= Assignment =
From the first line to the last, please print the entries exactly, omitting pictures.

= Records to use =
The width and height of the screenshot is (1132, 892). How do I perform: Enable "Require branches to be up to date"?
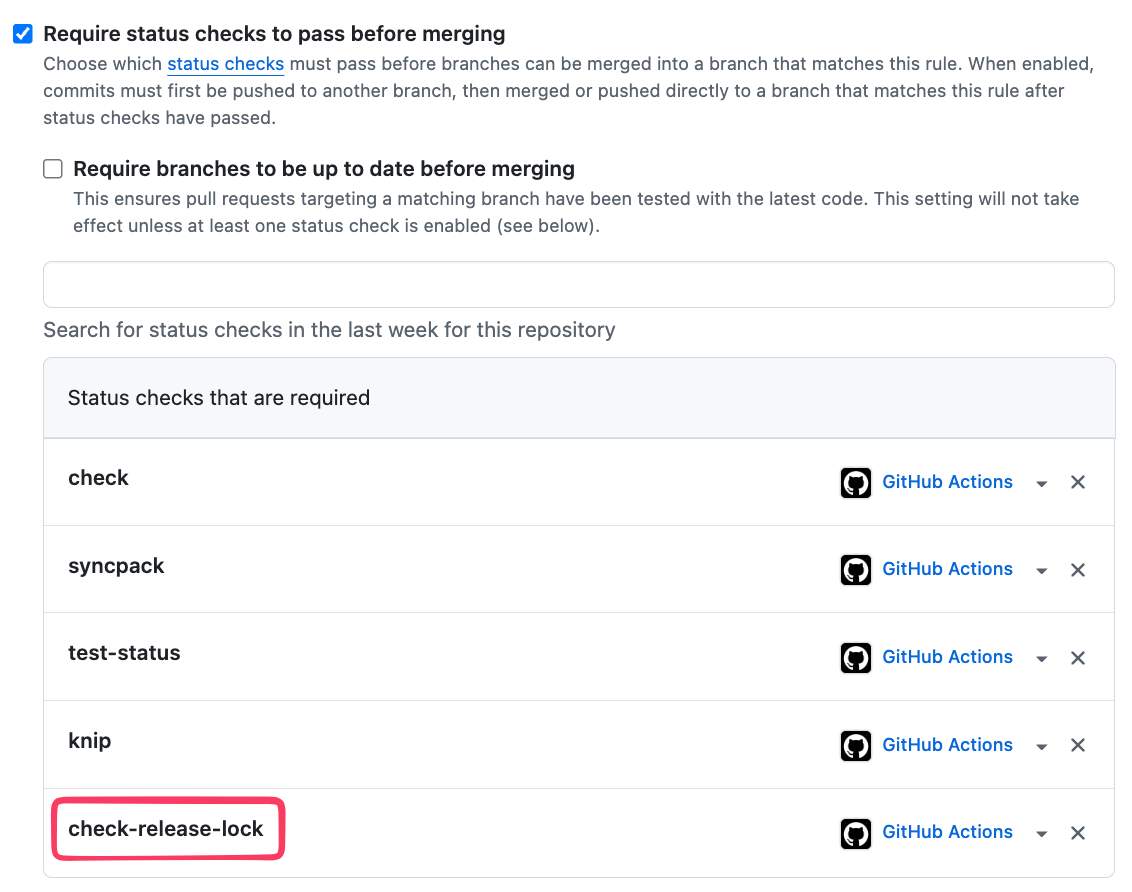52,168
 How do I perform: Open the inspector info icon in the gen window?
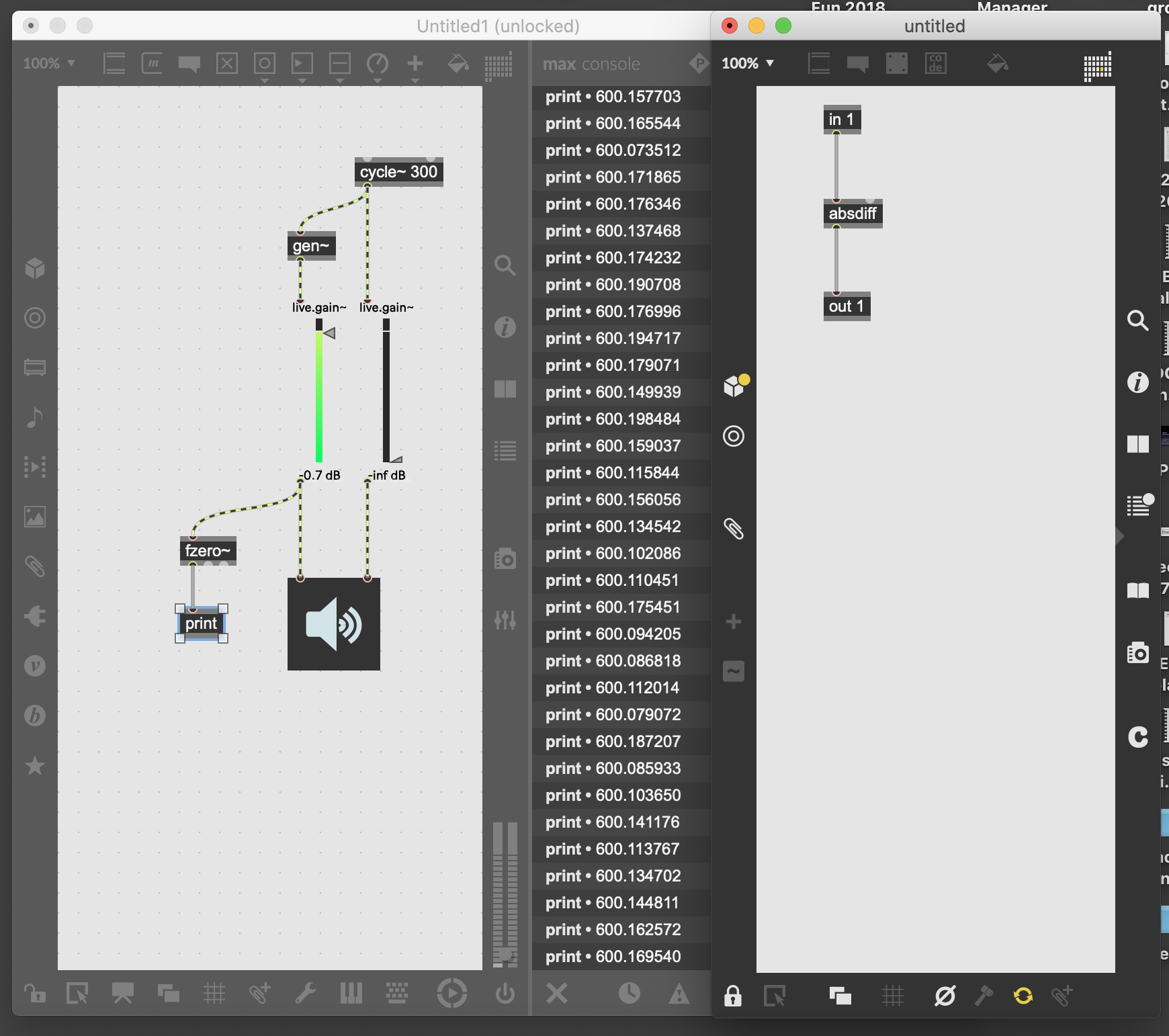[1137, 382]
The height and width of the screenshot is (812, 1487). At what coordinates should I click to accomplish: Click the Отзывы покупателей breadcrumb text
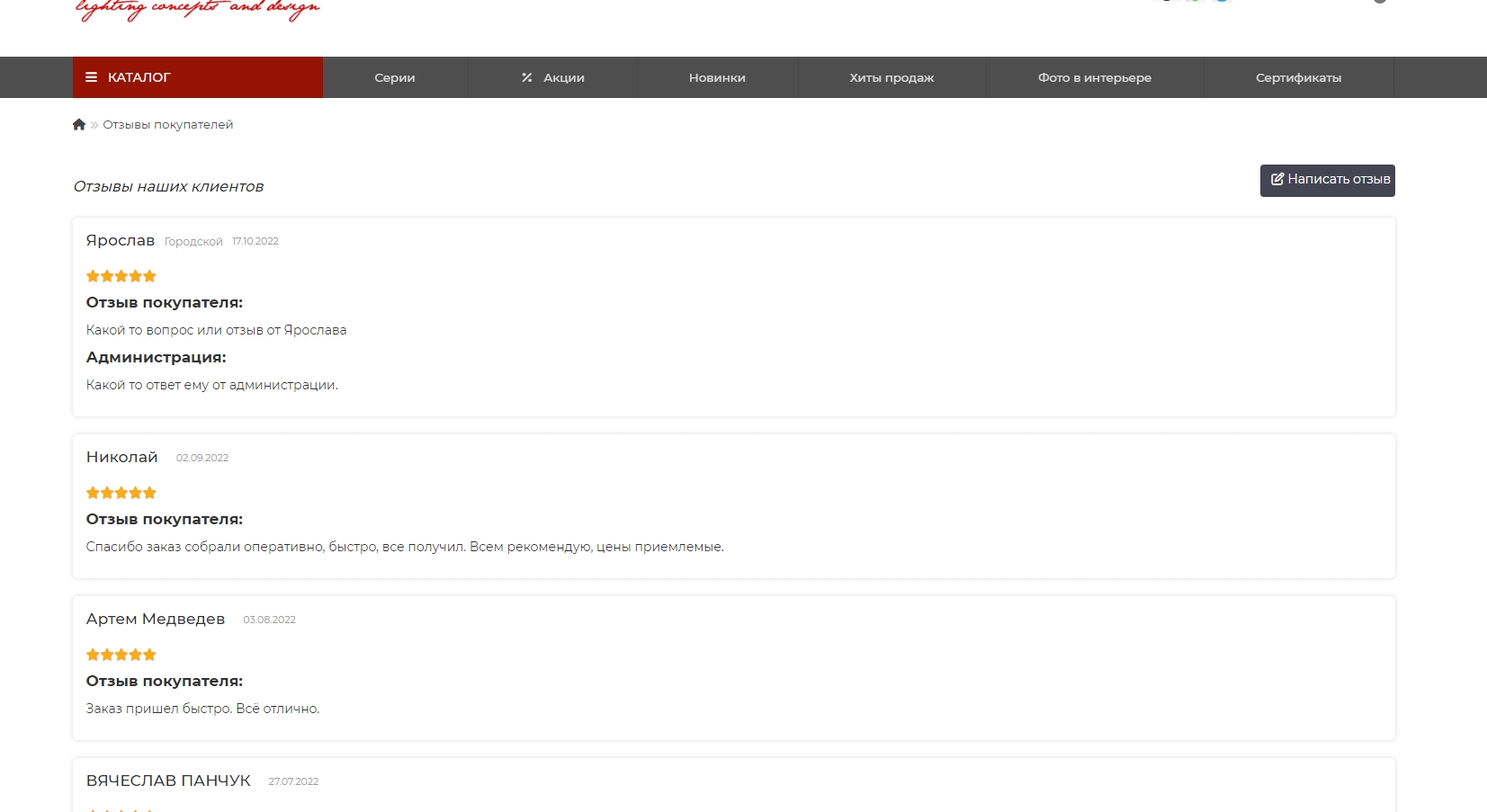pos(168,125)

= Reply =
The width and height of the screenshot is (1132, 892). How do I perform: Enable "Require branches to be up to date"?
52,168
 How do I perform: Open the inspector info icon in the gen window?
[1137, 382]
The height and width of the screenshot is (812, 1487). At what coordinates should I click to accomplish: Click the Отзывы покупателей breadcrumb text
pos(168,125)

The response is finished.